▸ **Exercise instructions**
Starting with the line containing "Image resolution: width=417" and going on through the line containing "This screenshot has height=985, width=1752.", copy the rows with "What are the coordinates of" swapped for "Give the coordinates of" and nothing else changed.

+++++

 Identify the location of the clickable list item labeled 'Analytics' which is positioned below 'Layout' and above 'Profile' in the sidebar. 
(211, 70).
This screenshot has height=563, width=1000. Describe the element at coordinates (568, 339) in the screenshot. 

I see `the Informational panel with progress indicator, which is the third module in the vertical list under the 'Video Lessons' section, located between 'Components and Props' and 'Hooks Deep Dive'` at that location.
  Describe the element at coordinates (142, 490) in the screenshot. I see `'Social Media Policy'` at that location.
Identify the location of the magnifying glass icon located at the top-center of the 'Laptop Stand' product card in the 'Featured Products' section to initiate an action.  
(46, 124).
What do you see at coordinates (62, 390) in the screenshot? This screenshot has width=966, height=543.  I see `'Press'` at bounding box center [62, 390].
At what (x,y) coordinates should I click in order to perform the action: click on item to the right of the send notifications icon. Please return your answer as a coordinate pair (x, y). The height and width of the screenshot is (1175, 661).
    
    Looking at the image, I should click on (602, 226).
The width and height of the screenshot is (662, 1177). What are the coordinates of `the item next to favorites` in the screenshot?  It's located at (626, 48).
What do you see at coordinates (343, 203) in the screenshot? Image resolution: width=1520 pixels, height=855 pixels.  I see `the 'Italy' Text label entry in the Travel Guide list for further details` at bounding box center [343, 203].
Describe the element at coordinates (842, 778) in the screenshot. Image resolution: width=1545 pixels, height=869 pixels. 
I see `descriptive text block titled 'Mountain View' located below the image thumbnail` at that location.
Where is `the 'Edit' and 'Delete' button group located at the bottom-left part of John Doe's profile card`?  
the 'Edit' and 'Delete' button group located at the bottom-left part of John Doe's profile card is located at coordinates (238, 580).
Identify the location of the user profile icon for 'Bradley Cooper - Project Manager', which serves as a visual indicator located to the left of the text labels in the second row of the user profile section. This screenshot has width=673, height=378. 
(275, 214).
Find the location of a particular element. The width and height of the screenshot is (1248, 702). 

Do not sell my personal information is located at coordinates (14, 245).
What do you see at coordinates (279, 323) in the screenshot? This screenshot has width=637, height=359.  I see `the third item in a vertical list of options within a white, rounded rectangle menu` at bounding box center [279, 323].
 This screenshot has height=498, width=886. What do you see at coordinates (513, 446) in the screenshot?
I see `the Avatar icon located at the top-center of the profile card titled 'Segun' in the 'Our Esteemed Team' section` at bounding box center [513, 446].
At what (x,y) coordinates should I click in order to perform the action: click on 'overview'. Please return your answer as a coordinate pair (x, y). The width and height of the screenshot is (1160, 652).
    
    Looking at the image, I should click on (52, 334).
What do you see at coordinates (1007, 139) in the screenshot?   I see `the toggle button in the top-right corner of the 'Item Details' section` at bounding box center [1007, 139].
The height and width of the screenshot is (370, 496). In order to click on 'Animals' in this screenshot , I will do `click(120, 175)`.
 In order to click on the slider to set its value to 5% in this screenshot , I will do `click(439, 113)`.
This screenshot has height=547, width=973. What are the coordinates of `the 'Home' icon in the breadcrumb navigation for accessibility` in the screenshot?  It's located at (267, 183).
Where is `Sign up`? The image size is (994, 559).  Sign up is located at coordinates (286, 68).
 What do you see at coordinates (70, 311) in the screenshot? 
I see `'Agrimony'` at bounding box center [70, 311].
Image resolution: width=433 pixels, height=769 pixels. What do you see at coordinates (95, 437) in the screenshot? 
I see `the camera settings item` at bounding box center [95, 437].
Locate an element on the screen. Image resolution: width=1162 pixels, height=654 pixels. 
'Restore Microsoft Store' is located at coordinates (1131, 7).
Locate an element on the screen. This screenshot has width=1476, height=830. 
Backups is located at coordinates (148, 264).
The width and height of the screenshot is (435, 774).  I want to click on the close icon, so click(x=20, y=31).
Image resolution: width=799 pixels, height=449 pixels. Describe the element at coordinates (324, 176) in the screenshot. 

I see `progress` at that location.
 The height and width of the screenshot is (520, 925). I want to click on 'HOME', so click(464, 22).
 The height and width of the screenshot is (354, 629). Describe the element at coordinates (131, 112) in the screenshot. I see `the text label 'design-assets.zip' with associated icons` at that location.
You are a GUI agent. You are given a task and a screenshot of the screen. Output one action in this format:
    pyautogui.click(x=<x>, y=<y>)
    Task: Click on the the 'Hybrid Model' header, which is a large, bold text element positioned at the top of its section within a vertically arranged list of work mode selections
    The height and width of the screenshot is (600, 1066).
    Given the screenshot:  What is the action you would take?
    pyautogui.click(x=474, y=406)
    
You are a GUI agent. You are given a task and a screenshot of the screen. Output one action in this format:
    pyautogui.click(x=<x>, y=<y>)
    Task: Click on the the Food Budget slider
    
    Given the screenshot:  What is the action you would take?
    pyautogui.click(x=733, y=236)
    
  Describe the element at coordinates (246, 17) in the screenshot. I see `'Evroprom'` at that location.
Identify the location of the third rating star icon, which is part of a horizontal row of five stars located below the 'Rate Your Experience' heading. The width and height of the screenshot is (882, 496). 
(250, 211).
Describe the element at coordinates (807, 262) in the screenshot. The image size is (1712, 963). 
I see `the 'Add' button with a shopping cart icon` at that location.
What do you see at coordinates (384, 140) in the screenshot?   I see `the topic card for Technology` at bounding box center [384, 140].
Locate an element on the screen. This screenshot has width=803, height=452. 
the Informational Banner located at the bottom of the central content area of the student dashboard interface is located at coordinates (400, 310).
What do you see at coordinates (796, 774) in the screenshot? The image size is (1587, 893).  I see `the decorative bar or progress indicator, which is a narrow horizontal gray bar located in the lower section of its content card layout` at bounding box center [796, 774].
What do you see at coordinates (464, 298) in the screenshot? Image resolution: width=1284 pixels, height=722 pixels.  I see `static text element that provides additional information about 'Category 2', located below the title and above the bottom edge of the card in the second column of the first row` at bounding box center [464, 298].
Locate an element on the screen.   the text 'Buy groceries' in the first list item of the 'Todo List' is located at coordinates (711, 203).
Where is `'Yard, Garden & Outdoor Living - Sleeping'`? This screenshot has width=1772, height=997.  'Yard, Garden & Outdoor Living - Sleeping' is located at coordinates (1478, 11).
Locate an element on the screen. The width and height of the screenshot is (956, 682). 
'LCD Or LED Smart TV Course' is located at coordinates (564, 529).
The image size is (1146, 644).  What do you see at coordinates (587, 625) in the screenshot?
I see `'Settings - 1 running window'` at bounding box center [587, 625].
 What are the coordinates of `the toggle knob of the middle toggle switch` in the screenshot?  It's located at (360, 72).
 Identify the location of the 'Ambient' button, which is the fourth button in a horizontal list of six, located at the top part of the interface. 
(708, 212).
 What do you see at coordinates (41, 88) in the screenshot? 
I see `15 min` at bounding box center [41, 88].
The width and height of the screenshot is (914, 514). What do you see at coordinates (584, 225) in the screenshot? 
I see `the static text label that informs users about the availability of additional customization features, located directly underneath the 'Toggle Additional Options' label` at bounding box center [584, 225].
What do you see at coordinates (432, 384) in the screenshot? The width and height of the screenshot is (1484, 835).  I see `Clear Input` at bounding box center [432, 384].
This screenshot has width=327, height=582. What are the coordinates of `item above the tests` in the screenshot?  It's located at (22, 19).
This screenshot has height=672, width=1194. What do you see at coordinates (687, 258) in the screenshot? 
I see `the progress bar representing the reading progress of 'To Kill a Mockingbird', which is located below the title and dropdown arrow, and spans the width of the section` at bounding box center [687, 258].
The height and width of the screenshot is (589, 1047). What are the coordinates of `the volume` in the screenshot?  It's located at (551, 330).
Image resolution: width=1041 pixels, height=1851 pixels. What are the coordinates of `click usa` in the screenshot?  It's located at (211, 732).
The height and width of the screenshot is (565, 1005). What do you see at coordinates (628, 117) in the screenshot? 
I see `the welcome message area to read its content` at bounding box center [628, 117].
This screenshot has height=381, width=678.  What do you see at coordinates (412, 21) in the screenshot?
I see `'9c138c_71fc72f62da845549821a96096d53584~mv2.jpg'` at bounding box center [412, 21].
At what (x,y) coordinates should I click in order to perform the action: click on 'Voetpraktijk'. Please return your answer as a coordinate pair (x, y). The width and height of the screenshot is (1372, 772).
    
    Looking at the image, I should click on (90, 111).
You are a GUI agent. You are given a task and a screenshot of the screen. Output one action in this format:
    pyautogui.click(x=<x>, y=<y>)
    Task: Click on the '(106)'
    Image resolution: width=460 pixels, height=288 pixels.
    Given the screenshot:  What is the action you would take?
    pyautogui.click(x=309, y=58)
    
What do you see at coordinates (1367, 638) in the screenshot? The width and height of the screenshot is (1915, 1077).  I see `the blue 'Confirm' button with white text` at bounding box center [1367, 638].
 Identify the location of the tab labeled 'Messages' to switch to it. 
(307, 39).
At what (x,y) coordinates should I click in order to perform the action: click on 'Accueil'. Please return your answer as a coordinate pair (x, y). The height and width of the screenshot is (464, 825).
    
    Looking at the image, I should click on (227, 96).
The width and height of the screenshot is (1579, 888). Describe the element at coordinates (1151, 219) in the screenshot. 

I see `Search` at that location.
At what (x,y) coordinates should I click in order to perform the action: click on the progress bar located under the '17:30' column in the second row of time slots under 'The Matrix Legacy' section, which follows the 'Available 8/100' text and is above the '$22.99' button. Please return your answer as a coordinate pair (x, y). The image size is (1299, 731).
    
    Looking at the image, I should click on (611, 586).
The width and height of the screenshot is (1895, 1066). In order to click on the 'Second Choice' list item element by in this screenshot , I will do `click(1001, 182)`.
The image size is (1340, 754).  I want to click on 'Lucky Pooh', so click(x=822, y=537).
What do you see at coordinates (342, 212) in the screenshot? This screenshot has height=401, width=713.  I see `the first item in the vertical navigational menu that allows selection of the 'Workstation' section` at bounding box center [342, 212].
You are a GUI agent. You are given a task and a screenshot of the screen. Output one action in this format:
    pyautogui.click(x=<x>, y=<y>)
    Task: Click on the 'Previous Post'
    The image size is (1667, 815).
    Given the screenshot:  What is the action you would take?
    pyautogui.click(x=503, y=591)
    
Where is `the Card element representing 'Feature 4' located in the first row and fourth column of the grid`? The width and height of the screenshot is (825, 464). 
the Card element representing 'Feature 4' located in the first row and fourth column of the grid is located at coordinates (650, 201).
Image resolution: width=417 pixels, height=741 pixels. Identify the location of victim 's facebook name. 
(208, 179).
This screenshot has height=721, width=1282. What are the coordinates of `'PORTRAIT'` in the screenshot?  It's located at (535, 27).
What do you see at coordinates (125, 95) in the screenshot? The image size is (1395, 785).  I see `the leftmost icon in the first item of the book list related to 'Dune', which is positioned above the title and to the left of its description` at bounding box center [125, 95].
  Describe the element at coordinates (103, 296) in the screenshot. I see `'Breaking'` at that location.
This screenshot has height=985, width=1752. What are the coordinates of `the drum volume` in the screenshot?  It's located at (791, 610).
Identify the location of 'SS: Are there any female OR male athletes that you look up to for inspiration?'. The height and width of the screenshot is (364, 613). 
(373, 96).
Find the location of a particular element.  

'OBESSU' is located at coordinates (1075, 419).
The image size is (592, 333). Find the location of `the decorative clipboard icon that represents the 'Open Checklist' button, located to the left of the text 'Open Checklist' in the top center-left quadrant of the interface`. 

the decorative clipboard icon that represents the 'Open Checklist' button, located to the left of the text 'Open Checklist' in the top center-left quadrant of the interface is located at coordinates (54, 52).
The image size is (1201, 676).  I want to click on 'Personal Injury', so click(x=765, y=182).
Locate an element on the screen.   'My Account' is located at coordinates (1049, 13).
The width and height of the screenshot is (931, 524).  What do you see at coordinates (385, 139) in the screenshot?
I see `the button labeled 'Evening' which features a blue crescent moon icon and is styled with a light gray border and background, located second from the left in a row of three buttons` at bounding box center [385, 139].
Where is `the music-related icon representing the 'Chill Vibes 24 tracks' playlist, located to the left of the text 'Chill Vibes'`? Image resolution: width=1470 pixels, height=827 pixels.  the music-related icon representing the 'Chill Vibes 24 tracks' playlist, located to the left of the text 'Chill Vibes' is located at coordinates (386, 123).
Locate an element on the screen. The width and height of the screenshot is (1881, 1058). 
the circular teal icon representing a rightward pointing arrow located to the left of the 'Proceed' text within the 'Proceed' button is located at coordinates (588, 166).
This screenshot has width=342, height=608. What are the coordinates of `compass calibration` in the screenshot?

+++++

▸ **Solution below**
Image resolution: width=417 pixels, height=741 pixels. Identify the location of victim 's facebook name. 
(208, 179).
This screenshot has height=721, width=1282. Give the coordinates of `'PORTRAIT'` in the screenshot?  It's located at (535, 27).
What do you see at coordinates (125, 95) in the screenshot? The image size is (1395, 785).  I see `the leftmost icon in the first item of the book list related to 'Dune', which is positioned above the title and to the left of its description` at bounding box center [125, 95].
  Describe the element at coordinates (103, 296) in the screenshot. I see `'Breaking'` at that location.
This screenshot has height=985, width=1752. Give the coordinates of `the drum volume` in the screenshot?  It's located at (791, 610).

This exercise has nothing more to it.